■ Target pointing data
----------------
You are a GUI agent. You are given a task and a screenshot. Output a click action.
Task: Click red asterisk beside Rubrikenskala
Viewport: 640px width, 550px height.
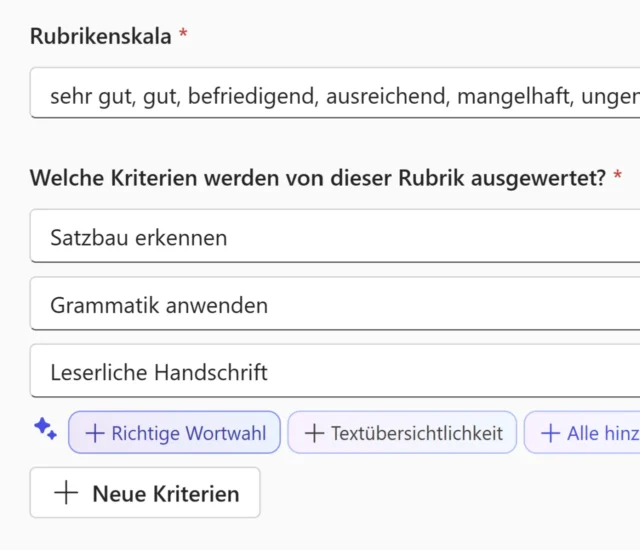pos(183,37)
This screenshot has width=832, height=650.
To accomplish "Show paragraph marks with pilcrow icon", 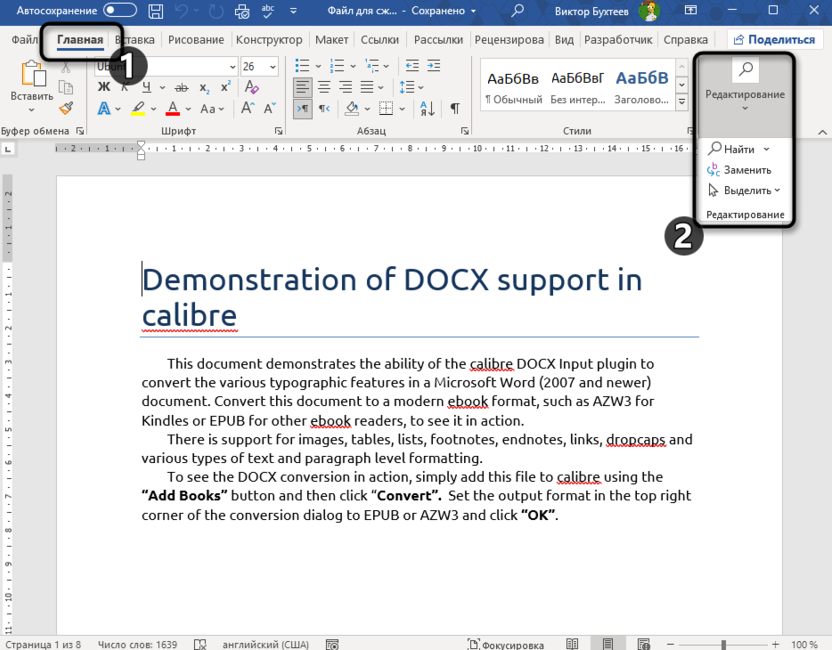I will click(455, 108).
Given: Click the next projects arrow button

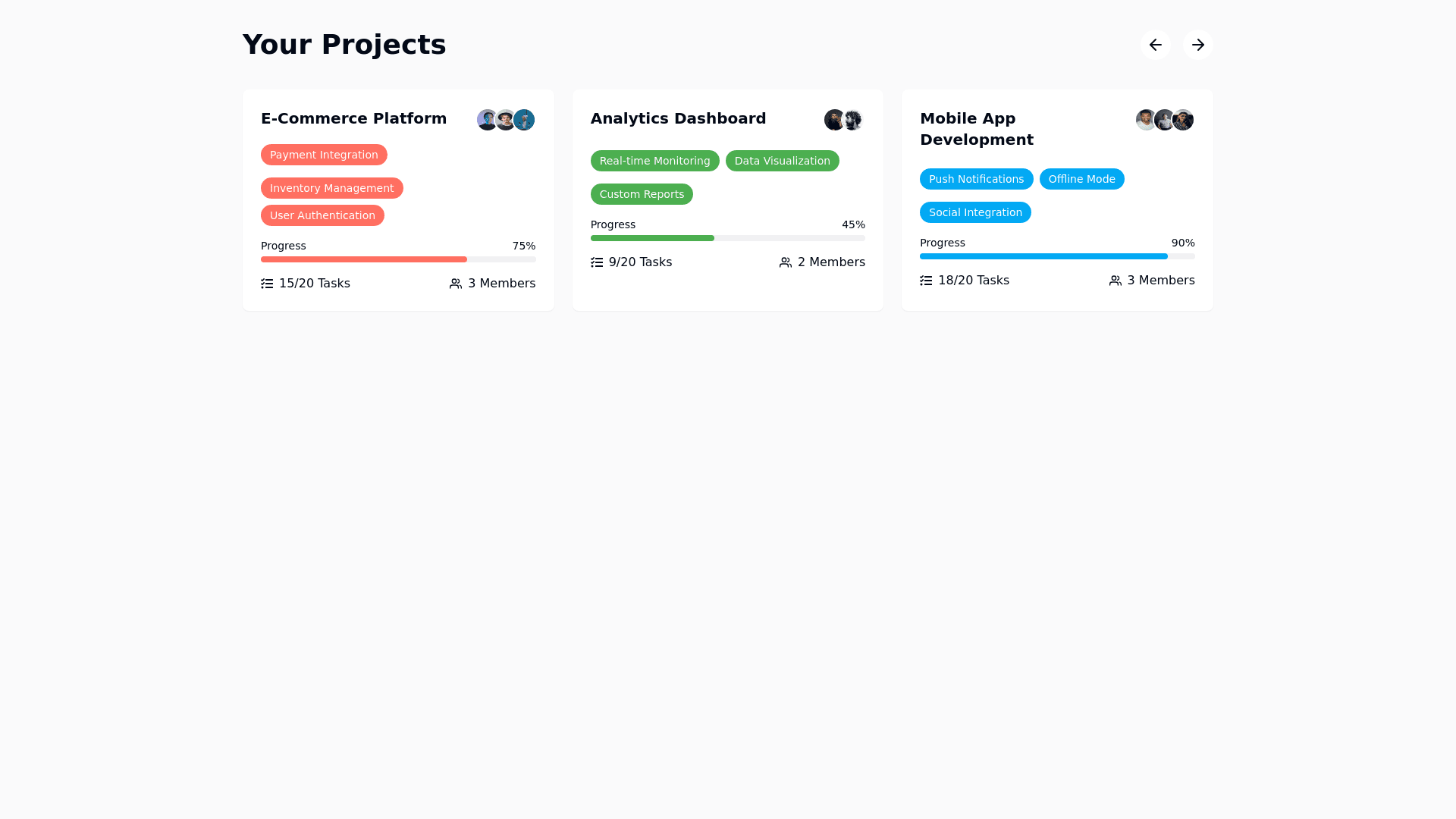Looking at the screenshot, I should coord(1197,45).
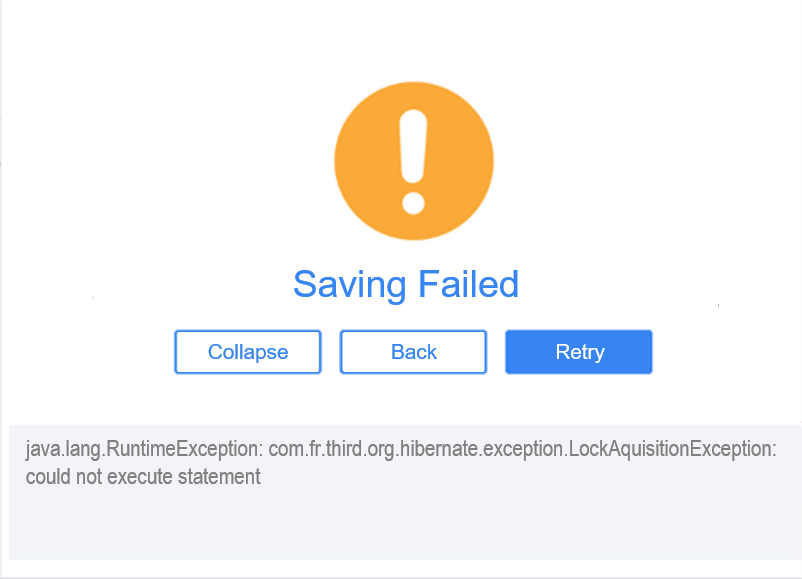Select the circular alert icon above the title
Screen dimensions: 802x579
(x=413, y=160)
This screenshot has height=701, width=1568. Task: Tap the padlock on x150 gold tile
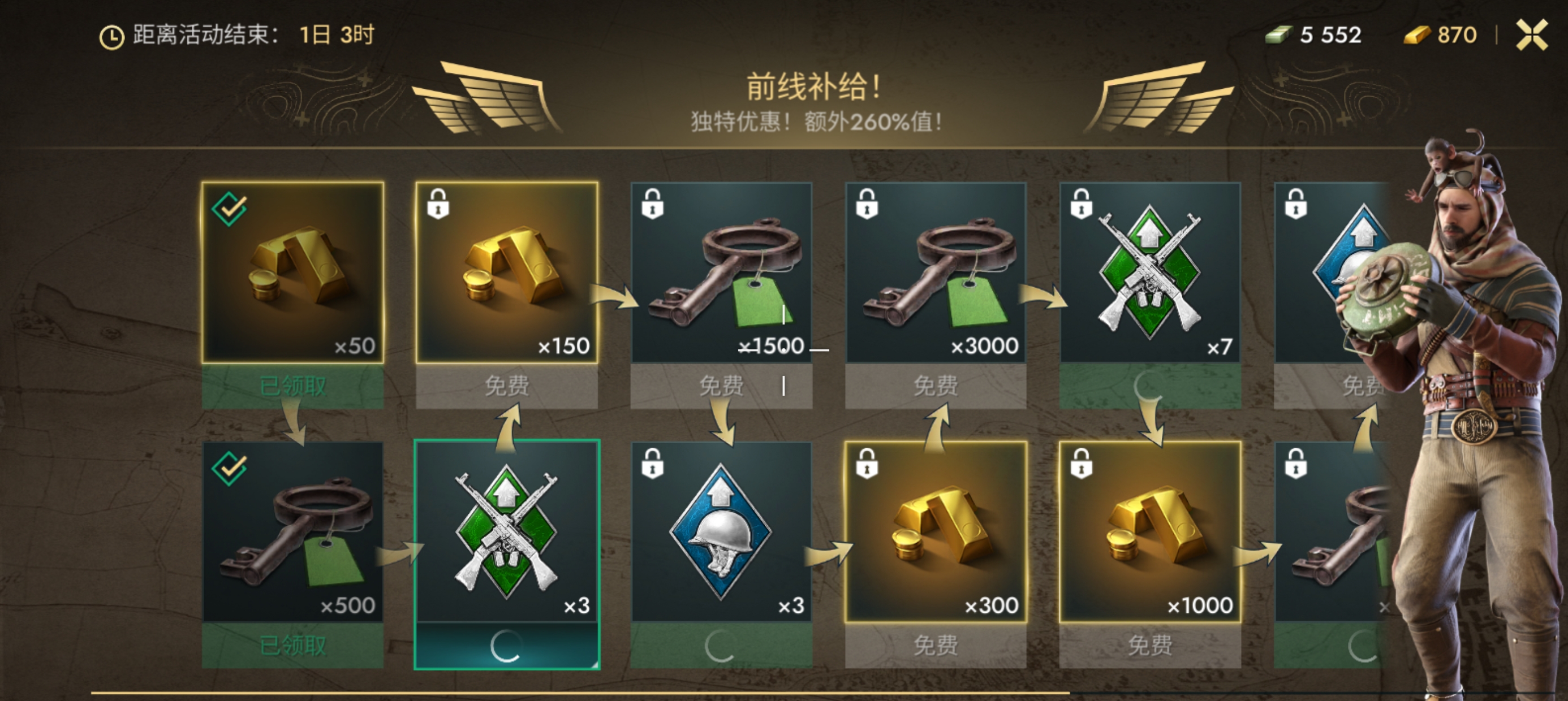point(438,204)
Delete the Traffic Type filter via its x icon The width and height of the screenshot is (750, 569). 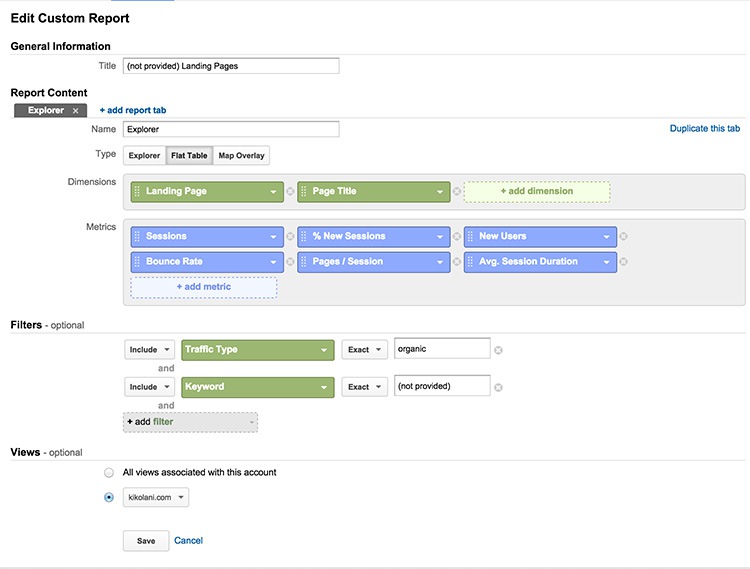click(x=498, y=350)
----------------
■ Written exercise
Give the rows from the start through the line that contains "pos(183,37)" as a Markdown table with the columns No. and Line, skipping blank lines and leaving the pictures out.

■ Finished answer
| No. | Line |
|---|---|
| 1 | You are a GUI agent. You are given a task and a screenshot. Output a click action. |
| 2 | Task: Click red asterisk beside Rubrikenskala |
| 3 | Viewport: 640px width, 550px height. |
| 4 | pos(183,37) |